Cannabis is now a legal product in Uruguay – for registered Uruguayans. Shops openly market the weed and the associated paraphernalia. However, hemp as such is not grown here, and these cannabis outlets rely on Asian imports of hemp. The colourful backpack prominently states that it was made in Nepal, and given the loosening of restrictions in this part of South America, those with the inclination or need for this substance may start wandering across the Pacific.
The only useful quirk is that if you pay your bill by credit card you get a 15 per cent plus discount. Covers the tip anyway!
Uruguay will never see many Australian tourists because it is so similar to Australia apart from Spanish/Portuguese heritage, particularly evident in the city of Colonia. But it is a long way to go for quaintness – unless you are thinking of having a quiet life away from scrutiny in this country.
And if you want to get away from Alan Jones…
A Case to Answer
Mentioning this individual, even in Buenos Aires you cannot get away from the poisonous splinters that break off from this individual when anybody displeases him. Making a comment inciting the Australian Prime Minister to murder the New Zealand Prime Minister by shoving a sock down her throat is so disgusting it is amazing that it has not caused this individual to be charged. One of the characteristics of women who have socks thrust down their throat is that they die terrible deaths where the sock down the throat is accompanied by mutilation and unspeakable depravity.
By saying that it was a re-interpretation of a saying “put a sock in it” as an excuse fails on two grounds. The first is that it is an admonition for someone to use a sock to put in “it” however defined. The term is not applied to inciting attack by a third party. Here Jones defined “it” as the New Zealand Prime Minister’s throat, and he was not saying that she put the sock down her own throat. He was inciting the Australian Prime Minister to do so.
To say that the Prime minister was disappointed shows how much this popinjay inspires fear. Instead, if I had been in Morrison’s socks, I would have sought legal advice on the offence of inciting a crime. Such an action as I understand it has also been legislated in the Crimes Prevention Act 1916 (NSW) (‘the Act’) and s11.4 of the Criminal Code 1995. The Act is extremely brief, and therefore it should not be difficult to get an opinion. There are also specific offences within the Crimes Act 1900 that include ‘inciting’ as an element of the offence – murder (s26), suicide (s31C) and sexual assaults (s80G). Nobody – just nobody – even this person, has the right I would have thought to ask me to kill the New Zealand Prime Minister.

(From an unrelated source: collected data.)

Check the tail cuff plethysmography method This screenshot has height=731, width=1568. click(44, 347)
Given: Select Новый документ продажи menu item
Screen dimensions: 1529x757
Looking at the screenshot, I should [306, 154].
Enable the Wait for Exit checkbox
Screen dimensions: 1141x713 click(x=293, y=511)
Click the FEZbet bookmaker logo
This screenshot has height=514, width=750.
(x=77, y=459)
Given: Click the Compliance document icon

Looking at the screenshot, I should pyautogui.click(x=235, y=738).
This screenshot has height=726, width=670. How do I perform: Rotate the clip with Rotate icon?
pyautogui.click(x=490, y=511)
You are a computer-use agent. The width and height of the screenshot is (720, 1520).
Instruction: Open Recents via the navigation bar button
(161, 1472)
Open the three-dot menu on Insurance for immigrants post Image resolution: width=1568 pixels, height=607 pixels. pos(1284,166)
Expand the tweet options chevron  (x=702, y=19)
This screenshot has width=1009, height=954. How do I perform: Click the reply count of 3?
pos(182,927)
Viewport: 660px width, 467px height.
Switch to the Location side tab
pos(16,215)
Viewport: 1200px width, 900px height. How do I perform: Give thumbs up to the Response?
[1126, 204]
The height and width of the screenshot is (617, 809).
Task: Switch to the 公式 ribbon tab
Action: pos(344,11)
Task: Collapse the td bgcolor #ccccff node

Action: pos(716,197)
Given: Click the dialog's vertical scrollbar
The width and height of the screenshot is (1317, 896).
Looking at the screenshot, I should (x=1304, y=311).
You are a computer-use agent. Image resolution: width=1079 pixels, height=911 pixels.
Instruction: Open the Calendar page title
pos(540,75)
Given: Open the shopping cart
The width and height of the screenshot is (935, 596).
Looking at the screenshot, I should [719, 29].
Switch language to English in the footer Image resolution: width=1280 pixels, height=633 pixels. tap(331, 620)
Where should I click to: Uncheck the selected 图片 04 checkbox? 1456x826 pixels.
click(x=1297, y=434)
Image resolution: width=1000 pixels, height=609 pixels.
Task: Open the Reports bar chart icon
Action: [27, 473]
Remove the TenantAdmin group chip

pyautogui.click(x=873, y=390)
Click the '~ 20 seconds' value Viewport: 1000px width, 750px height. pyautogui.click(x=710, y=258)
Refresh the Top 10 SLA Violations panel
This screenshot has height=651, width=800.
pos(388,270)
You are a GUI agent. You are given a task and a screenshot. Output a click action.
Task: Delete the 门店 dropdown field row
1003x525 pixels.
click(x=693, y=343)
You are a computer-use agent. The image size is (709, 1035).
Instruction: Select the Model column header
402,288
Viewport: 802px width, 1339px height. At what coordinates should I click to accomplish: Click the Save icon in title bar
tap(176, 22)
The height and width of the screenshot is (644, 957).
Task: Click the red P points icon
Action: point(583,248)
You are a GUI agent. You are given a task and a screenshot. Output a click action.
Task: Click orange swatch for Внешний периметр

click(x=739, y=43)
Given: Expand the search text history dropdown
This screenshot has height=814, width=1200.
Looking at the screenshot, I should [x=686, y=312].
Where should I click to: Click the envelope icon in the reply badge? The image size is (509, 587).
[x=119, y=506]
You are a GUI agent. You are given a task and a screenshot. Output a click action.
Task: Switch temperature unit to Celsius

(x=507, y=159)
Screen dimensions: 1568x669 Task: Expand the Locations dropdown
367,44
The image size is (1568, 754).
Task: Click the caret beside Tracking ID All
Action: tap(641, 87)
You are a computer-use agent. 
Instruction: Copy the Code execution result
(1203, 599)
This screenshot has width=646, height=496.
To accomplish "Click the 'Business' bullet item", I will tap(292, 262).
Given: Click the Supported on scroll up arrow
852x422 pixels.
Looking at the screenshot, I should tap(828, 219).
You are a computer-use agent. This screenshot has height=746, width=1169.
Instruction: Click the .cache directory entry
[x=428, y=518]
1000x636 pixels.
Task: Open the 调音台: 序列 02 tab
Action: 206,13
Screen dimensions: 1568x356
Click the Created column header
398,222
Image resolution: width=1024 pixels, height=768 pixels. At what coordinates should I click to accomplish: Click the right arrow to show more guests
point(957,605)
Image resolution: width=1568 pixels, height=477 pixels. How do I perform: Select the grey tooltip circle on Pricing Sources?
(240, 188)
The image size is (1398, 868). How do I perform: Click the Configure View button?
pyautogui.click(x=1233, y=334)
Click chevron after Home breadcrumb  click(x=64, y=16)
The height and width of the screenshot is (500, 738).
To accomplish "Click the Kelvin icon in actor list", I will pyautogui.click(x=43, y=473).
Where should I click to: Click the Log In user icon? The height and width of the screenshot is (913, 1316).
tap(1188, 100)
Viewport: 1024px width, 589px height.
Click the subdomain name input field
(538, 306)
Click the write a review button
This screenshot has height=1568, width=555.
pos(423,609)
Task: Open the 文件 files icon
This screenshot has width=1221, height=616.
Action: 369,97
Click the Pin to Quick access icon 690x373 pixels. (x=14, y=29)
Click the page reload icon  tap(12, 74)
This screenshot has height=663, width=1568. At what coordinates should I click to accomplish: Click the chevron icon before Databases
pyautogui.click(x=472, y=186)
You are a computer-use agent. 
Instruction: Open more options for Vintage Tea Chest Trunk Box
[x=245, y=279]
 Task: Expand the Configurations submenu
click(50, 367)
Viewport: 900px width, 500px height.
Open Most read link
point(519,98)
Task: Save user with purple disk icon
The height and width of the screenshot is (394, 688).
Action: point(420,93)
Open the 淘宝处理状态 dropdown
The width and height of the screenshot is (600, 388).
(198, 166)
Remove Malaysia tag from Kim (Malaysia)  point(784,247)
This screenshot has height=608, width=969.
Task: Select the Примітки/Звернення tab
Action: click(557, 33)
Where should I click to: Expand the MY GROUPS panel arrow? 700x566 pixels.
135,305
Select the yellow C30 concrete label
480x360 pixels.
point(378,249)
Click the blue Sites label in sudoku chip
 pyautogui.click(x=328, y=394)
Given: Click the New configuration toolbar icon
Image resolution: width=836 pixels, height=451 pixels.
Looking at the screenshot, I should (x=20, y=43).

The reason is that I would have not been just “disappointed” – I would have seen if criminal charges were warranted, and that course of action remains open to the Australian Prime Minister.
Withdrawal of sponsorship for his program is tacit disgust by his money trail. Although don’t forget that they signed up to advertise on his program in the first place …
Yet this sponsor displeasure and the outraged responses in social media starkly contrast with the attitude and behaviour of Jones’ employer. A slap on his sock is his retribution.
And sending a sock to Costello? If that is true, what form of pointless “smart-arsery” is that? This man Jones should have his day in court if the legal advice confirms he has a case to answer.
Heard from a pulpit in Petersham:
In Portuguese, the word for share is dividir. Thinking about that word, sharing is indeed dividing, but not with a sense of equity. The problem is that “divide” has come to be a synonym for the meanness of the human spirit.